Num mar estanhado, caldeado pelos tons metálicos do sol da meia noite, navegamos para nordeste rumo ao cabo Norte onde o sol da meia noite me pareceu mais espectacular, cintilando em tonalidades de um dourado pálido e mortiço como que a pedir que o deitassem para repousar de tantos dias sem descanso. Estávamos em pleno mar de Barents, avistamos alguns navios soviéticos na faina da pesca e largamos a rede numa zona desconhecida com fundos de lama segundo indicação da carta náutica.
Nestas latitudes para além do Círculo Polar Ártico, no Verão o sol mantém-se 67 dias acima do horizonte sem haver pôr-do-sol. Para nós que não estamos habituados a esta claridade e necessitamos de descansar porque o trabalho é por quartos (turnos), a solução encontrada para provocar o escuro foi forrar com papel, plástico ou pano de cor escura as vigias do camarote.
Sol da meia-noite à saída de Hammerfest, na Noruega
Um dia quando pescávamos nesta zona do mar de Barents o imediato quando virou a rede saiu-lhe em sorte uma sacada monumental de “limões”, espécie da família das esponjas mas com uma particularidade, possui uns picos cortantes tipo lã de vidro e é de difícil despejo, ficando presas umas nas outras e cortando as malhas da rede e do saco com as tentativas de as despejar. Para além de se ter perdido um tempo imenso, cerca de três horas para despejar o saco, a rede ficou toda traçada, imprópria para utilização futura.

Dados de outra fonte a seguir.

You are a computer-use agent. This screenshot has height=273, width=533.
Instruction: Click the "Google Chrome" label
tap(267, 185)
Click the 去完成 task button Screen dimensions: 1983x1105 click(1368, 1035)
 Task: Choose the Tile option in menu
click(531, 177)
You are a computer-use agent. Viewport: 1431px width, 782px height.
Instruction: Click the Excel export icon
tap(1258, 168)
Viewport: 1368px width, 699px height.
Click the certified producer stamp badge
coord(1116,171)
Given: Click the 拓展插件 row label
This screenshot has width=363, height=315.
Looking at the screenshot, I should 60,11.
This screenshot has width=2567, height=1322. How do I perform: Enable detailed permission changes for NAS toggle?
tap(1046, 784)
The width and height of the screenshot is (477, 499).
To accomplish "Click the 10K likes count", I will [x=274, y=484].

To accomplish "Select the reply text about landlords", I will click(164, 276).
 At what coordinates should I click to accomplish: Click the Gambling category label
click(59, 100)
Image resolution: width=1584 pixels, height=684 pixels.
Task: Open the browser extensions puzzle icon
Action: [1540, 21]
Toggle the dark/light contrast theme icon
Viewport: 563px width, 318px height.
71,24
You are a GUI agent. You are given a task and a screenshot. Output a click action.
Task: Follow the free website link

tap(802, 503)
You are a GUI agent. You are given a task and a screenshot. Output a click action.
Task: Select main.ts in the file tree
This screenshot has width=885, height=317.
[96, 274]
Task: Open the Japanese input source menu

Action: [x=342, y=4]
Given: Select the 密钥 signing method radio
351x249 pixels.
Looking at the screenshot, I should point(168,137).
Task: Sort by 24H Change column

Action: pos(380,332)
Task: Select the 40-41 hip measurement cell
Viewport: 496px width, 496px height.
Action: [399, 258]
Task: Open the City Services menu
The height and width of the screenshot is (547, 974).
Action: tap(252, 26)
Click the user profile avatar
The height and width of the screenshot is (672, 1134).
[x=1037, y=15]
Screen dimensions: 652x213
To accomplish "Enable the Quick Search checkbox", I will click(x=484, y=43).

A antecipação ou iniciativa própria não constituiu nesta viagem o forte dos portugueses que andaram toda a viagem às sobras dos franceses, talvez porque desconheciam a zona e não arriscavam meter-se em aventuras que pudessem ser-lhes prejudiciais. Mais uma vez os franceses um a um desapareceram do mar de Barents e passados dois dias anunciavam boas capturas no Svalbard.
Após conferência entre os capitães, nova emposta para o Spitzbergen e mais uma vez chegamos atrasados. A pesca em zonas baixas é ingrata. O bacalhau pelas suas características hidro-morfológicas e ambientais é um peixe omnívoro e muito voraz que é atraído por outras espécies de peixes como o sandilho, o capelim, a lula e, nas zonas de baixa profundidade relativa para a espécie, corre grandes extensões em busca de engodo. Quando se tem a sorte de andar no encalço do fiel amigo consegue-se fazer óptima pesca.
In “ A Epopeia dos Bacalhaus”
Capelim
A pesca estava a rarear. Haviamos percorrido todos os pesqueiros do Atlântico Nordeste e nem sinal do tão famigerado gadiforme.